Synthèse des principales dispositions de l’amnistie fiscale 2026

Une mesure qui continue de diviser
Si la majorité parlementaire salue une décision “pragmatique et nécessaire”, les critiques ne manquent pas. Plusieurs députés de l’opposition estiment que cette amnistie risque d’encourager la défaillance fiscale, en donnant l’impression que l’État finit toujours par effacer les dettes. Certains fiscalistes dénoncent également un “mauvais signal” envoyé aux contribuables honnêtes qui s’acquittent régulièrement de leurs obligations.
Pour eux, l’enjeu n’est pas seulement budgétaire : il s’agit aussi de préserver la crédibilité du système fiscal et d’éviter une normalisation de la régularisation périodique.
Vers une réforme plus profonde ?
Au-delà de la controverse, cette amnistie intervient dans un moment charnière.
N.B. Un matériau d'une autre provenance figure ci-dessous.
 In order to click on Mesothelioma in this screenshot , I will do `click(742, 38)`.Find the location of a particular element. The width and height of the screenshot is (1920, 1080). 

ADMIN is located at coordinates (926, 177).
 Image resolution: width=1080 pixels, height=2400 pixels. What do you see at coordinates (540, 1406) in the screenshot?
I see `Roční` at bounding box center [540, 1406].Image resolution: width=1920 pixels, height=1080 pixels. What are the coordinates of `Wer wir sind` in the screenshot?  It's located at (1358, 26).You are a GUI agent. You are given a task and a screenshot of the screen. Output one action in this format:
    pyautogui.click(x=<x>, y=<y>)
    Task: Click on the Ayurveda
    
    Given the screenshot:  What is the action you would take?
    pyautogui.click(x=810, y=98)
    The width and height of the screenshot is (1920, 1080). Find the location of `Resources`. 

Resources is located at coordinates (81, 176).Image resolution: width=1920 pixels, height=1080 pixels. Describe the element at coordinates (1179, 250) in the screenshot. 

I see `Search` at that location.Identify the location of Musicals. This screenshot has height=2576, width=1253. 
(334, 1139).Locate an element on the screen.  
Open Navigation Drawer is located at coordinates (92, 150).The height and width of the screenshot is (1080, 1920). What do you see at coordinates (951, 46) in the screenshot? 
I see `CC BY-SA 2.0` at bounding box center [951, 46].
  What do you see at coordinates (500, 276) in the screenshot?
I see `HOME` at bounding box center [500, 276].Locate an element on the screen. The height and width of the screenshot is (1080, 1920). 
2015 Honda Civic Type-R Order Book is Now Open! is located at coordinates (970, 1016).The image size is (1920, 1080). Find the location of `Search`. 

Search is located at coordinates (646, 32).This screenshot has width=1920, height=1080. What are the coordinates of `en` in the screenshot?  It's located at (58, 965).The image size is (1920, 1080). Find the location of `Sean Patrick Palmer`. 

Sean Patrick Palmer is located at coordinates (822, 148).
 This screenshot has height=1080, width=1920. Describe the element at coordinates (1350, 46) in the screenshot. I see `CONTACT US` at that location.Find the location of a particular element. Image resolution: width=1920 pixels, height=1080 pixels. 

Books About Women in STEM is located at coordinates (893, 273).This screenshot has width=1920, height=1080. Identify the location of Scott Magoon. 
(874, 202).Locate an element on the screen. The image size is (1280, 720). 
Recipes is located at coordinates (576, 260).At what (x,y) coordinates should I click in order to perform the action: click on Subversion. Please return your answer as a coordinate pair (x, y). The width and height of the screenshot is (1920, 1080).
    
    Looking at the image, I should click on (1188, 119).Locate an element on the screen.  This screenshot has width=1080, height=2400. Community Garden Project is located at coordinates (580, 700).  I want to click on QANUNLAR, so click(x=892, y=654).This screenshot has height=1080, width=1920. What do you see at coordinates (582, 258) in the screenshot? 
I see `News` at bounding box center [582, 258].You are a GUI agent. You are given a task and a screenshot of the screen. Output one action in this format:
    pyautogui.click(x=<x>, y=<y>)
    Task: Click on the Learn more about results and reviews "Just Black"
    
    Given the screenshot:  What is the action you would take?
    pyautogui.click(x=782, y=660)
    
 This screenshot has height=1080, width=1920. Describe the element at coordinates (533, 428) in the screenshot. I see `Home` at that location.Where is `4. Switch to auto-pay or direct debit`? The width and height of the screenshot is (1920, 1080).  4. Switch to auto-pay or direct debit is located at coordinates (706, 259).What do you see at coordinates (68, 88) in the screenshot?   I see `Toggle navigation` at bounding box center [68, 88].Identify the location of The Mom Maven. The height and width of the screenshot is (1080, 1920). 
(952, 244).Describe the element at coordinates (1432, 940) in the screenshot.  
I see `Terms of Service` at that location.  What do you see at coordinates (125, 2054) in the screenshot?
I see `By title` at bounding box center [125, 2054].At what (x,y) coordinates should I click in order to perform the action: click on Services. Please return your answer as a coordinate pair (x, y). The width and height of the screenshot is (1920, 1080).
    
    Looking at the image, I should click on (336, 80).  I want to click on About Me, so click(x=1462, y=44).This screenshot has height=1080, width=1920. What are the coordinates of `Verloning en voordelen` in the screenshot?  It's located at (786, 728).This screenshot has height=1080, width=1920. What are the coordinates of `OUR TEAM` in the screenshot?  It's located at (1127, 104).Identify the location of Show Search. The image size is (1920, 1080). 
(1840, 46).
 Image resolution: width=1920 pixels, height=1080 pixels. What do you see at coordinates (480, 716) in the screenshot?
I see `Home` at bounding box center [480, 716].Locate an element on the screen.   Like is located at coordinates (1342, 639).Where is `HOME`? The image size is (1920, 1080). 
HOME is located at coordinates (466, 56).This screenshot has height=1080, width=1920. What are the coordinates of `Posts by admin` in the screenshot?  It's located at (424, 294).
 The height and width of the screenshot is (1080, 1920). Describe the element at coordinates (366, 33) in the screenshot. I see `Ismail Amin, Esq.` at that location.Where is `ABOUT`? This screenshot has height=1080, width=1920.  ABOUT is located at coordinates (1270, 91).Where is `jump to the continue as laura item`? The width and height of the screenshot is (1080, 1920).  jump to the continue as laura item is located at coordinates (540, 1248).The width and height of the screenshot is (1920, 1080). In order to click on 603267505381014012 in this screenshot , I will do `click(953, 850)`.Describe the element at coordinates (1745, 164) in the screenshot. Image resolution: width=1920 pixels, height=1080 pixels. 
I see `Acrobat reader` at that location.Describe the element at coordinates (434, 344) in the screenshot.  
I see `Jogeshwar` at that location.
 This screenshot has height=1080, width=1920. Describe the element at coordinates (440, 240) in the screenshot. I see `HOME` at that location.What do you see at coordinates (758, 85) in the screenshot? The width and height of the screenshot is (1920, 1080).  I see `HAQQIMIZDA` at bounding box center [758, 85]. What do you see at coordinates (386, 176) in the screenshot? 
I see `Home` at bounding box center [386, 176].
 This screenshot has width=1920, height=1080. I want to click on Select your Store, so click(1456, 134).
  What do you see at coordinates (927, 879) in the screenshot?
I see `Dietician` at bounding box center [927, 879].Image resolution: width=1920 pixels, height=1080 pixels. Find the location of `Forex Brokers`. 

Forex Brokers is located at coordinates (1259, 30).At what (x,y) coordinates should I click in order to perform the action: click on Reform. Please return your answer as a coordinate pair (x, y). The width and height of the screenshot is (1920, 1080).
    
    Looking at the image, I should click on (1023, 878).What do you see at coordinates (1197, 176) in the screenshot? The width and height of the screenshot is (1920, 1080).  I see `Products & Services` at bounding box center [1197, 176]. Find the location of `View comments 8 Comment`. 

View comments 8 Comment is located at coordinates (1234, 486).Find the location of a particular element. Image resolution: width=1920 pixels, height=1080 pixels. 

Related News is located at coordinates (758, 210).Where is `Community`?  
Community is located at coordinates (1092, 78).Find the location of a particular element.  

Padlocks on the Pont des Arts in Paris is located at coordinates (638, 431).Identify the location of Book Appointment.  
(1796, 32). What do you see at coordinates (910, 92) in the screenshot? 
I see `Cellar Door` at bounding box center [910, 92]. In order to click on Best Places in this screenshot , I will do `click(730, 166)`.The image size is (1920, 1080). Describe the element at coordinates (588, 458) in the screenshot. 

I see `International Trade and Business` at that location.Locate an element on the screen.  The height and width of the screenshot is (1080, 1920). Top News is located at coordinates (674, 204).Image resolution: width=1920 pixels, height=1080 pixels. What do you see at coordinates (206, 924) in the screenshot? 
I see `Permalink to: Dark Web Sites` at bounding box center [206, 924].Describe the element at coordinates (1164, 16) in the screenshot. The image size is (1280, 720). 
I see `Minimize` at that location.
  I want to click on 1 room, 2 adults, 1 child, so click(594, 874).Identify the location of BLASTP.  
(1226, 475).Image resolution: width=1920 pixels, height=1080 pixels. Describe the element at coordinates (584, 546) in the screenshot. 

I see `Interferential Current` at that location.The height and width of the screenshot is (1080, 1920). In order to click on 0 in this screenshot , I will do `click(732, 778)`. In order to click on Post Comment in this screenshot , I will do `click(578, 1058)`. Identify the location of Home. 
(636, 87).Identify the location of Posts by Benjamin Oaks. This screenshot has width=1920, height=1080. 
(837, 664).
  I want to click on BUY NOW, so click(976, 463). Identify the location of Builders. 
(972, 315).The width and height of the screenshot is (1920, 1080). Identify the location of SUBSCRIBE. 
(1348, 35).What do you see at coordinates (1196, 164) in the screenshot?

Le gouvernement prépare une refonte du contrôle fiscal et des obligations déclaratives, dans l’objectif de bâtir un système plus simple, plus digitalisé et plus équitable. L’amnistie pourrait ainsi servir de tremplin pour assainir le passé avant un changement structurel.
Reste à savoir si cette “parenthèse fiscale” contribuera réellement à renforcer la discipline ou si elle ouvrira la voie, une fois de plus, à une dépendance récurrente aux mesures exceptionnelles.